A more personal piece is a chocolate pot by Pierre Platel, probably made in 1708,
which bears signs of intensive use. Both the Earl and the Countess, Elizabeth Felton, were fond of the drink, consuming 100lb of it every year in the 1720s, and it was a particular favourite at breakfast. In a letter Lord Bristol wrote to his wife on September 6, 1721, he grumbled about his ‘ungovernable’ servants at Ickworth allowing hounds into the kitchen and the bread being ‘left all night in the oven and utterly spoyld, and not so much as a toaste left for me to eat with my chocolate’. Two years later, Lady Bristol, who was on her way to Bath, wrote ‘tis 8 a clock, & I am just going to drink your dear health in chocolate, and then set out’.
Judging by the pieces that survive, and the prices paid, much of the 1st Earl’s silver was of the simple, relatively unornamented style fashionable in the early 18th century. He did succumb to the greater elaboration of the French Régence in at least one case, however, because, in 1737, he bought what must have been a magnificent épergne (centrepiece) from the estate of the 4th and last Earl of Scarsdale.
The only surviving pieces are the central dish, dated 1724, and two sets each of casters (Fig 3) and cruet frames with bottles, all dated 1723 and bearing the mark of the most famous early-18th-century London maker, Paul de Lamerie.
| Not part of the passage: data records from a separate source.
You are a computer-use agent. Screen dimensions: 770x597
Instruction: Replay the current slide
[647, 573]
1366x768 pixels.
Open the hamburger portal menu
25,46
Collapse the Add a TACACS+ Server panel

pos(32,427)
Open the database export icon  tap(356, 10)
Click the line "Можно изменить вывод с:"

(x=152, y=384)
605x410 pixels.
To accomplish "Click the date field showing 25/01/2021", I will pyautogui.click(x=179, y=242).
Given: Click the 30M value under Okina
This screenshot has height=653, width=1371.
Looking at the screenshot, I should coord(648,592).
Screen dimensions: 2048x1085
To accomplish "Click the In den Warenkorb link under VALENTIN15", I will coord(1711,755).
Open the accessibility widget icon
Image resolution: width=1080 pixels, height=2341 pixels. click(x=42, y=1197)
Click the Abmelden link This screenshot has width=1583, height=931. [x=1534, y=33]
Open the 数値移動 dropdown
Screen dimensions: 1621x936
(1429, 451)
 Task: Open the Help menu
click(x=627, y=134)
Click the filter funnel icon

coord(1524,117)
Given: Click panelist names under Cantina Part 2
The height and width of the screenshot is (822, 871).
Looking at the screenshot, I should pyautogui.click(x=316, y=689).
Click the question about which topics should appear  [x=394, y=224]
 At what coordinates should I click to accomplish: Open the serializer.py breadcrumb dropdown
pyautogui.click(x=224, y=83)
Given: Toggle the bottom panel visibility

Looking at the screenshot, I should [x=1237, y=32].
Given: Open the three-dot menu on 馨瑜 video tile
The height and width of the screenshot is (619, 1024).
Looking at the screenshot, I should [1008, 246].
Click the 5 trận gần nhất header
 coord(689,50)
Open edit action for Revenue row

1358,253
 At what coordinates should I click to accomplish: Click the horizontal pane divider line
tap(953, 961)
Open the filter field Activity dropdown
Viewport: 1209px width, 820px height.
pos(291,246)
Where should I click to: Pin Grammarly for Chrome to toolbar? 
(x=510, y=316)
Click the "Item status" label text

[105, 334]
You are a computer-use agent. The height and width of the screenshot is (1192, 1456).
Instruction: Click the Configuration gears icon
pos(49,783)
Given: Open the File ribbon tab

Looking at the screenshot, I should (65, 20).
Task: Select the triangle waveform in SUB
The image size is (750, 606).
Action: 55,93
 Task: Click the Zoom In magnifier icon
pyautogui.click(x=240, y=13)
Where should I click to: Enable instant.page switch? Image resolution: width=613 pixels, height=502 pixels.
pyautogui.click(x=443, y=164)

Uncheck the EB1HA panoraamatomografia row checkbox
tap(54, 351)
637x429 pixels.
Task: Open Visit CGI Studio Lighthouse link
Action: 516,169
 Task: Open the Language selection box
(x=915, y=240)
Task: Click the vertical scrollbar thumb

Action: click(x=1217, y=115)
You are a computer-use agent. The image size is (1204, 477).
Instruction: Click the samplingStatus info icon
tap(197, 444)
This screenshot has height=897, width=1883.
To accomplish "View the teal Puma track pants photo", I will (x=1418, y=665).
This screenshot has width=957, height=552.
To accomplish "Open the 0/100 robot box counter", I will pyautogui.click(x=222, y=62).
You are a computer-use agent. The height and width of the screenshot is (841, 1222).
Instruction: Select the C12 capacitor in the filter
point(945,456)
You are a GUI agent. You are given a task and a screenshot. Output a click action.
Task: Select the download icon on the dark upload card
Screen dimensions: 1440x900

Although more than a decade old when it entered the Bristol collection, the épergne would still have been considered fashionable and by buying second hand, the Earl saved himself about a third of the cost of commissioning anew.
The other de Lamerie piece at Ickworth, also Régence, is a bread basket of 1731 (Fig 7), which was most probably acquired by the 1st Earl’s son and heir, John, Lord Hervey (1696–1743). It is one of an extensive group in this oval, naturalistic form produced in 1731–2, the great majority marked by de Lamerie, and is similar to one bearing the arms of Sir Robert Walpole which is now in the Gilbert Collection at the V&A. Hervey was a member of the Prime Minister’s administration and certainly dined with him, so perhaps he was inspired by the sight of his master’s new and superbly crafted basket?
‘The 2nd Earl adapted what he could of his father’s and grandfather’s silver’
Also likely to have been Lord Hervey’s, and even more lavish in style, are two ice pails by Philip Rollos II (Fig 6) that are undated, but may well have been purchased at the same time. Such pails are associated with intimate, after-dinner drinking and political dialogue and they are probably indicative of Hervey’s governmental aspirations.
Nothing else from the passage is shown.